Compugen Presents Data Update From Ongoing Phase 1 Trial of COM701 at the 2020 AACR Virtual Annual Meeting

  • COM701 was well-tolerated with no dose-limiting toxicities observed as a monotherapy and in combination with Opdivo® (nivolumab)
  • Encouraging signals of durable disease control, including partial responses in monotherapy and combination therapy arms in diverse, refractory patient population

HOLON, Israel, April 27, 2020 /PRNewswire/ -- Compugen Ltd. (Nasdaq: CGEN), a clinical-stage cancer immunotherapy company and a leader in predictive target discovery, will present updated results from its ongoing Phase 1 dose escalation study of COM701, a first-in-class anti-PVRIG antibody, in patients with advanced solid tumors who have exhausted all available standard therapies, at the 2020 American Association for Cancer Research (AACR) Virtual Annual Meeting I, today at 11:45 am EDT.

COM701 was well-tolerated with no dose-limiting toxicities observed as a monotherapy and in combination with Opdivo® (nivolumab).
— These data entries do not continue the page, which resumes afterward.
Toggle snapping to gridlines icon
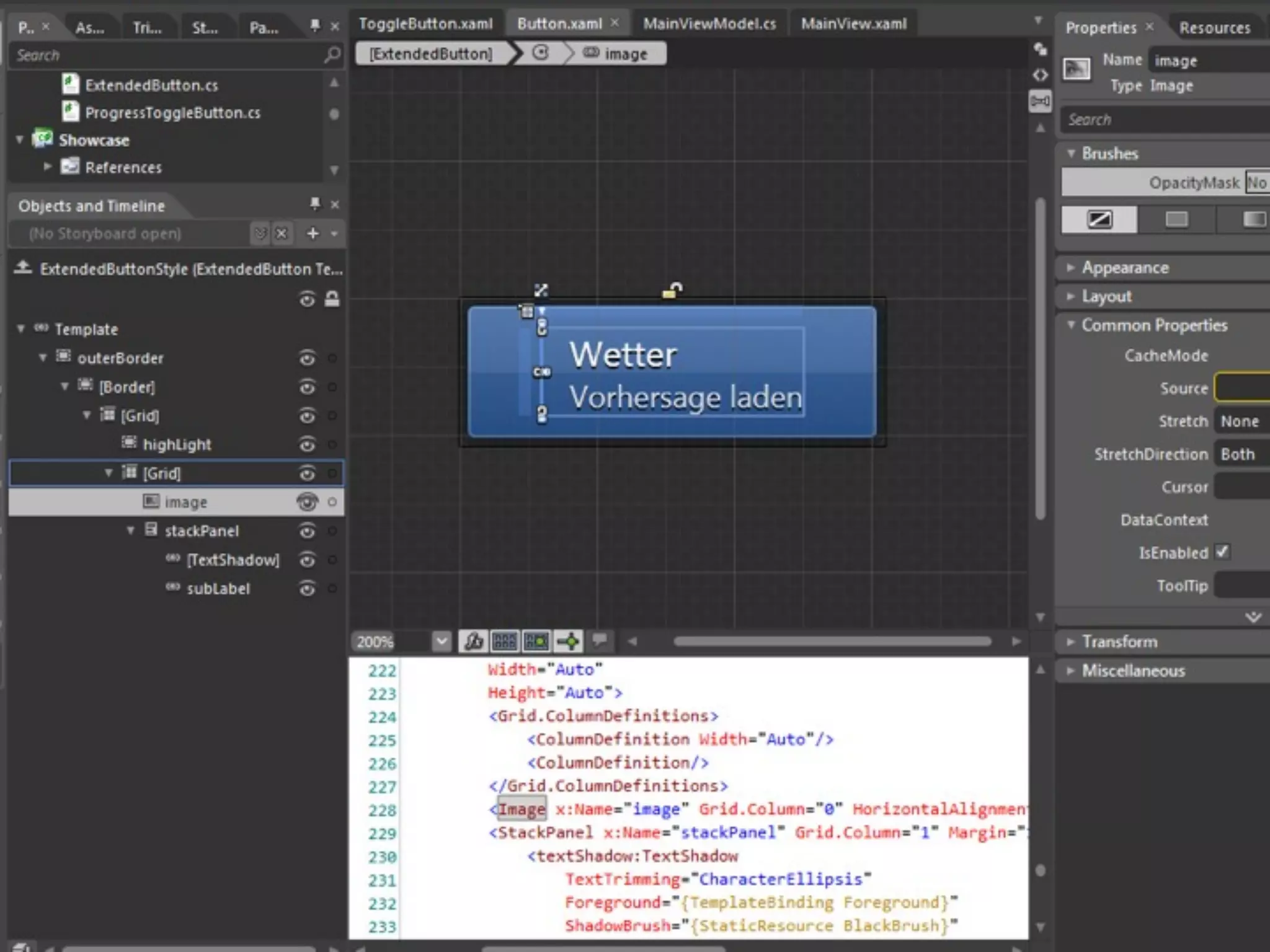This screenshot has width=1270, height=952. point(536,641)
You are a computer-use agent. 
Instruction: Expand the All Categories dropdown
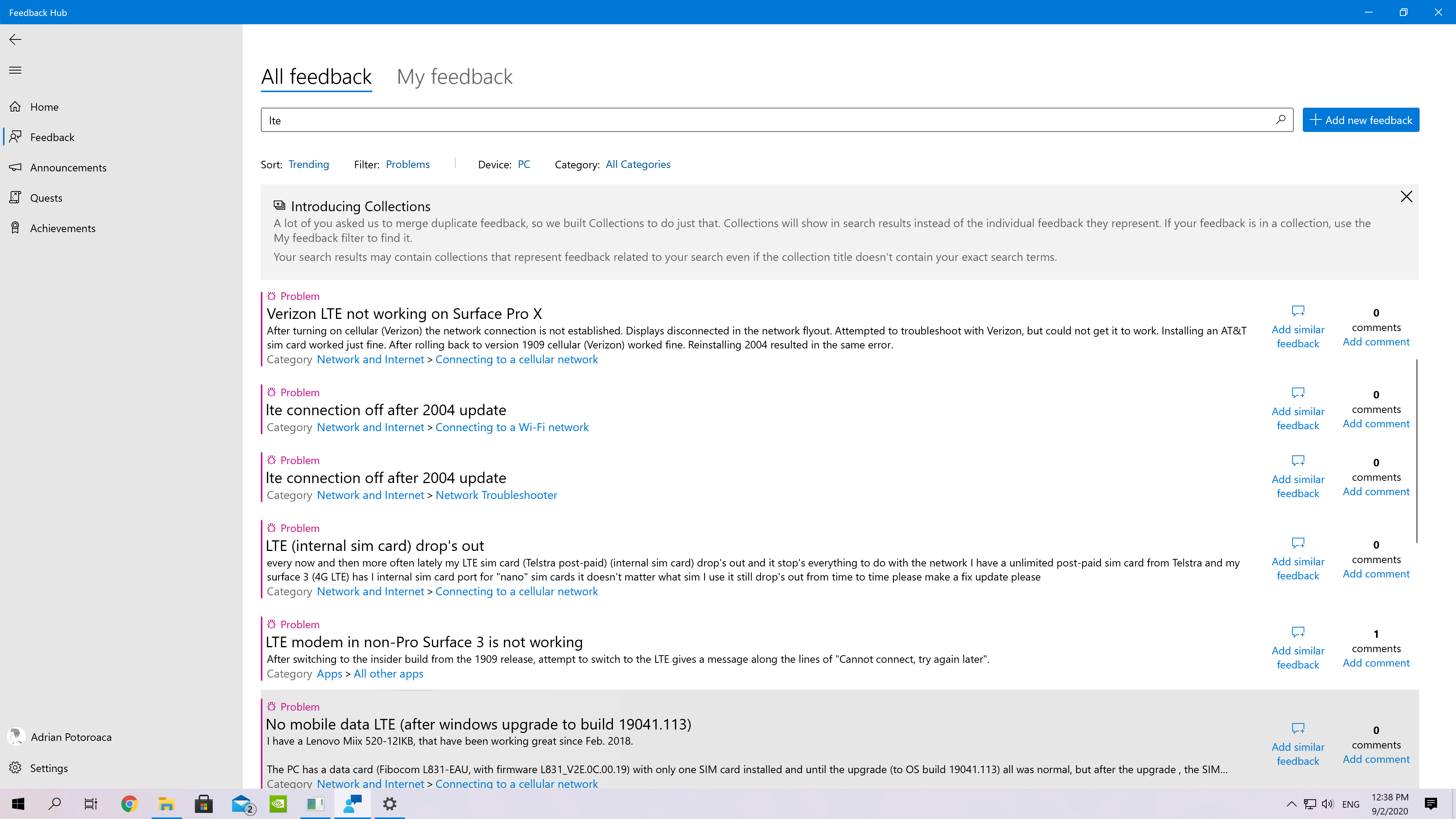pyautogui.click(x=637, y=165)
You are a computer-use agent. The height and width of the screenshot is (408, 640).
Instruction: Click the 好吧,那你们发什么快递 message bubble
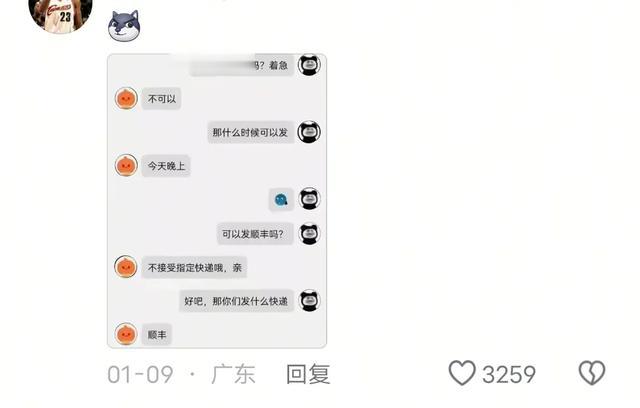[236, 301]
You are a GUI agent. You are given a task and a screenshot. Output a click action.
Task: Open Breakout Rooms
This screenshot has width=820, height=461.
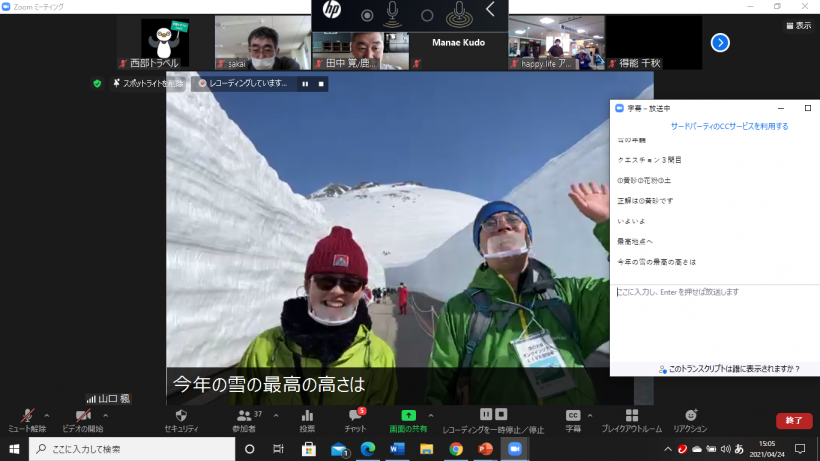point(631,416)
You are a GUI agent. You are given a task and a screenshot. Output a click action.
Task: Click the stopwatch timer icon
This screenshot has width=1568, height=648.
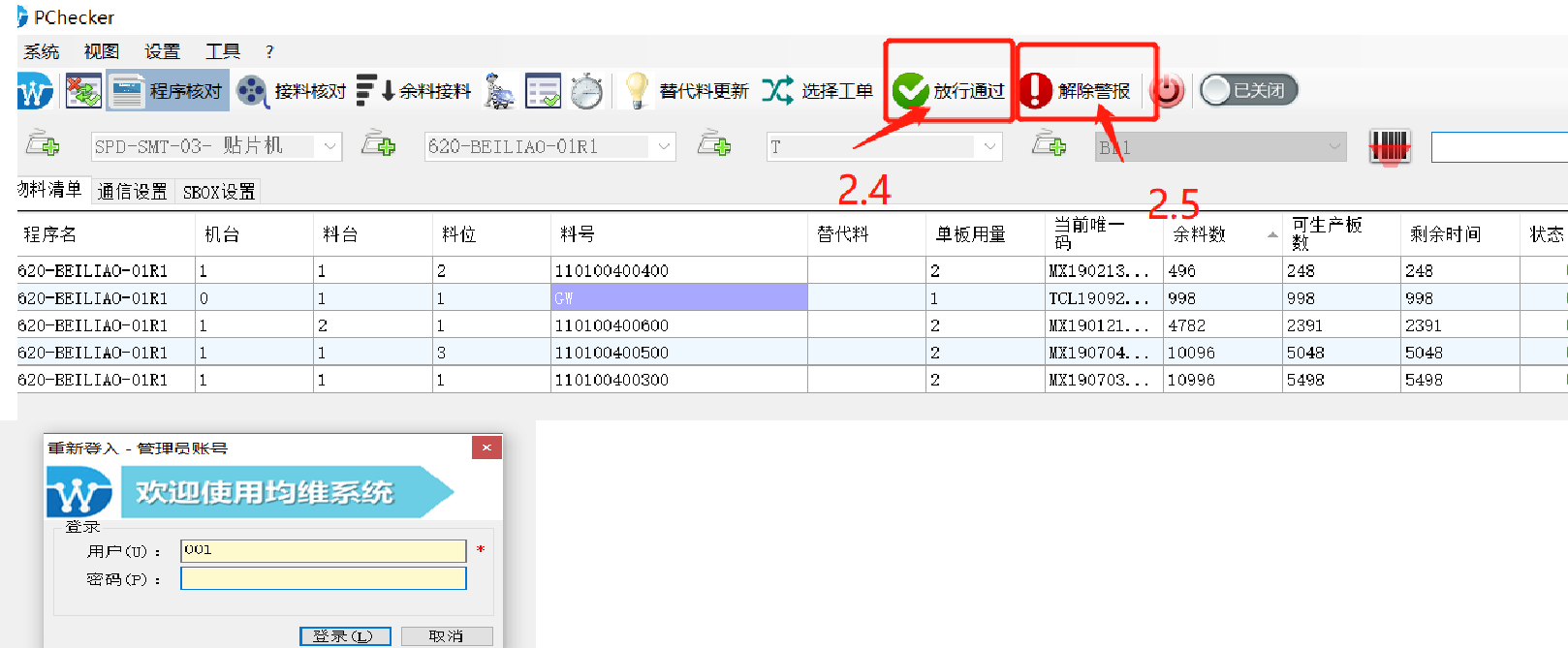point(586,91)
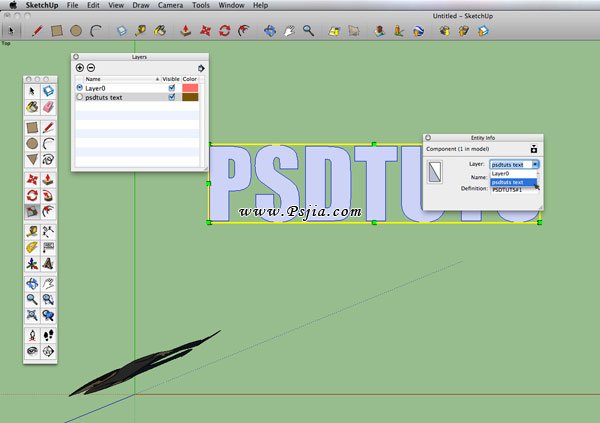
Task: Activate the Zoom magnifier in the top toolbar
Action: (309, 31)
Furthermore, COM701 demonstrated encouraging signals of anti-tumor activity with high disease control rate in both the monotherapy and combination therapy arms (69% and 75%, respectively), including two confirmed partial responses and durable responses of over six months across cohorts, in the heavily pretreated patients enrolled in the study.

"I am highly encouraged by the safety profile and preliminary anti-tumor activity observed with COM701 both as a monotherapy and in combination with nivolumab," said Ryan J. Sullivan, M.D., Assistant Professor, Medicine, Harvard Medical School and Faculty Member of the Termeer Center for Targeted Therapy and Immunotherapy Programs at Massachusetts General Hospital Cancer Center, and presenting author. "With a highly refractory and all comer patient population, this trial enrolled patients that are difficult to treat including those who progressed on numerous prior therapies. Achieving durable disease control, including partial responses, is remarkable in this population and I am particularly enthusiastic about the proportion of patients in the combination arm, currently 50%, who remain on treatment. Taken together, these results support further investigation of targeting PVRIG with COM701 and suggest that targeting the PVRIG/TIGIT pathways may broaden the patient population that can benefit from immunotherapies."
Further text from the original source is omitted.